Turcimanno

tur-ci-màn-no

Interprete; mezzano

dall'arabo targiumān interprete.

Con questa parola, di gusto ghiotto per gli amanti del desueto, in Occidente si identificava l'interprete di lingua araba, turca o persiana. Si trattava di un ruolo di importanza cardinale, dato il peso del Medio Oriente sulla vita politica ed economica dell'Europa: non c'era ambasceria, corte, missione commerciale, dogana o porto che ne potesse fare a meno. In realtà il turcimanno - anche chiamato dragomanno - nasce negli Stati Crociati come figura amministrativa di raccordo fra Cristiani e Musulmani, a carattere fondamentalmente diplomatico; ma questo ruolo ebbe tale rilievo da suggerire una decisa estensione di significato.

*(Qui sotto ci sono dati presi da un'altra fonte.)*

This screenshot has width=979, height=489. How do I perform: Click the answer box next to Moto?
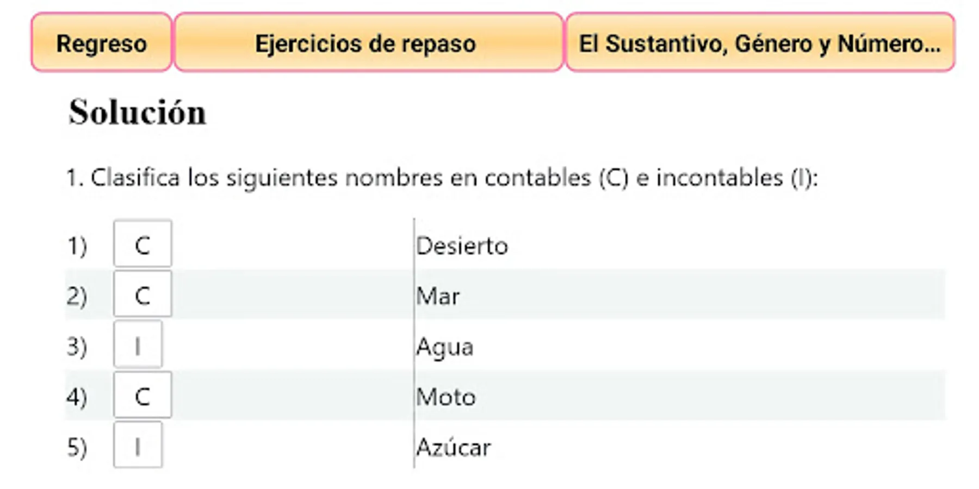click(142, 395)
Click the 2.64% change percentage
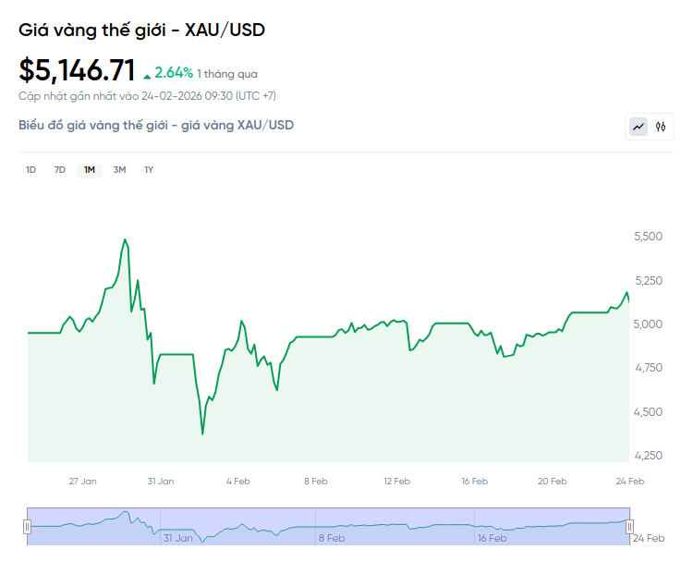The width and height of the screenshot is (693, 586). [x=174, y=73]
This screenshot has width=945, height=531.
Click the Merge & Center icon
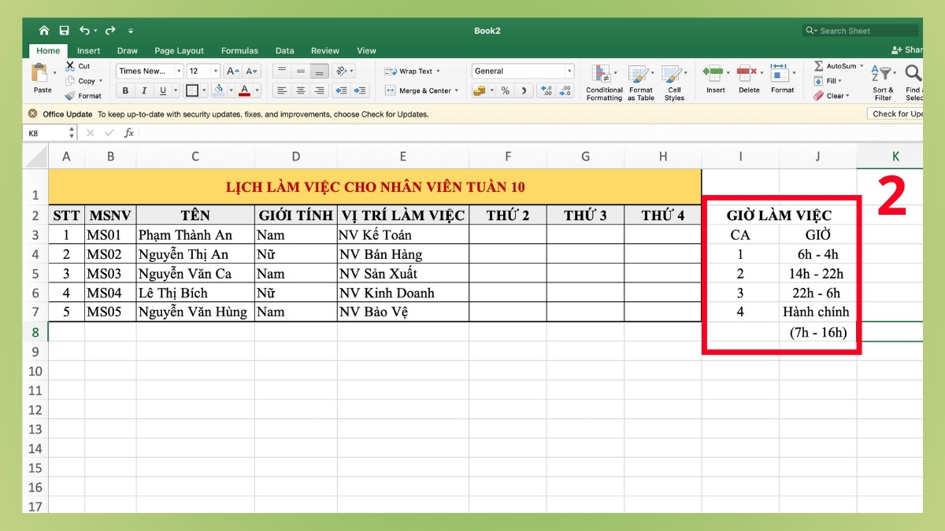390,90
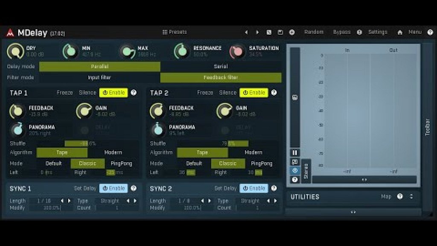Toggle Enable for SYNC 2

(253, 188)
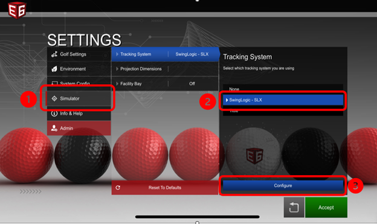Click the back arrow button beside Accept
Viewport: 377px width, 224px height.
(294, 208)
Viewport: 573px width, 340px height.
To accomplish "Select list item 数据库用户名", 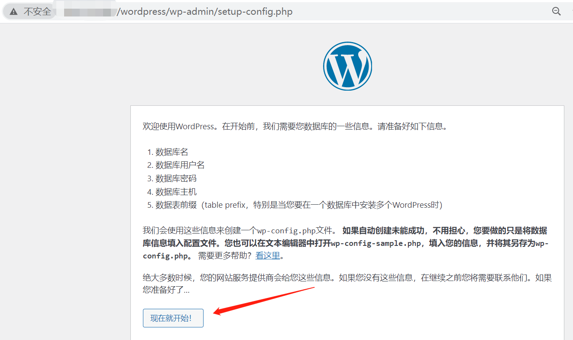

Oggi il turcimanno resta l'interprete in genere, e ancor più in genere il sensale, il mezzano. Usando tale parola si riescono a vestire queste figure comuni con connotati a un tempo dignitosi e levantini: arrivati ad Amman ci affida a un turcimanno che verso un onesto compenso ci può accomodare escursioni e soggiorni nei luoghi più belli; il cliente inesperto può rivolgersi al turcimanno del grande negozio d'elettronica per scegliere un computer; e ricevuta una lettera misteriosa che parla di eredità si bussa alla porta dell'avvocato perché ci faccia da turcimanno.